When Muhyiddin was first hospitalised with reported diarrhoea on June 30, Twitter erupted with theories he had deliberately flushed his scheduled meeting with the Agong down the toilet.
Three days on, however, there has been no more news. At all. As far as can be divined the PM remains in hospital but the government is yet to release an official statement or update regarding his health. In the silence, reports are circulating social media in KL that he has undergone surgery to have his gall bladder and duodenum removed due to his long battle with pancreatic cancer.
Last June, of course, it was denied he was sick at all. In response to a Sarawak Report disclosure about his ongoing treatment the PM Office declared him to be ‘cancer free’.
Meanwhile, without a Deputy PM to step in, Malaysia is left in the dark and without a clear leader—or at least without word on who is running the country in the grips of an emergency of this man’s making, while Muhyiddin lies, potentially desperately ill, in hospital.

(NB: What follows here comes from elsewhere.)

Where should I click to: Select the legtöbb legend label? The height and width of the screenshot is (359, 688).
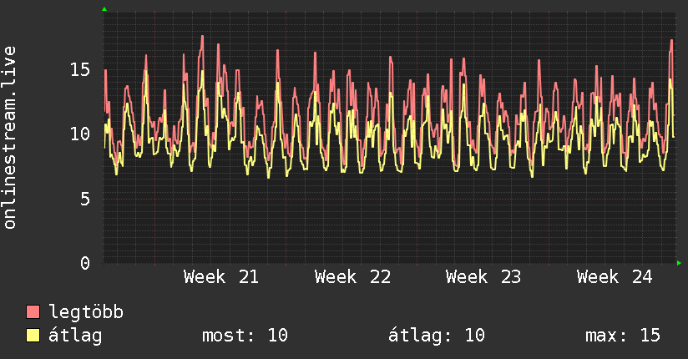[86, 312]
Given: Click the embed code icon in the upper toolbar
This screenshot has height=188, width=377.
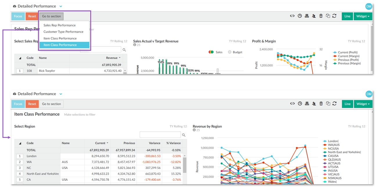Looking at the screenshot, I should coord(292,16).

Yet decisions appear to be being made…. by someone. Law minister Takiyuddin popped his head over the parapet Friday morning to announce that the PM has decided to recall parliament as soon as possible, but without any news on his health. “As soon as possible” reeks of the same deliberate obfuscation as the claim that “diarrhoea” sent the nation’s leader to hospital for three days.
Countries have a right to information about their leader’s health and who is standing in. In the UK, when Boris Johnson was hospitalised with COVID-19 in April 2020, the press were given regular updates on his health and he directly addressed the nation via video on Twitter. Westminster stated that Boris was still “in charge of government” but nonetheless gave clear details about which Ministers would lead which meetings in his absence.
Similarly, when Trump was hospitalised for COVID-19 treatment in October 2020 the White House gave regular press statements, Trump’s personal physician himself gave updates on the then-president’s condition, and the man himself, unsurprisingly, tweeted during his stay.
It is absurd that a nation’s leader and his office should fail to update on his ill health at any time, but to do so during this tumultuous moment in history that has thrown the nation into crisis is unforgivable (along with his many other sins). Muhyiddin’s exploitative reign as PM guarantee him little sympathy from the people he has failed and calls abound for his resignation. However, it is increasingly unlikely he is in any state to throw his weight around which begs the question—who is pulling the strings now?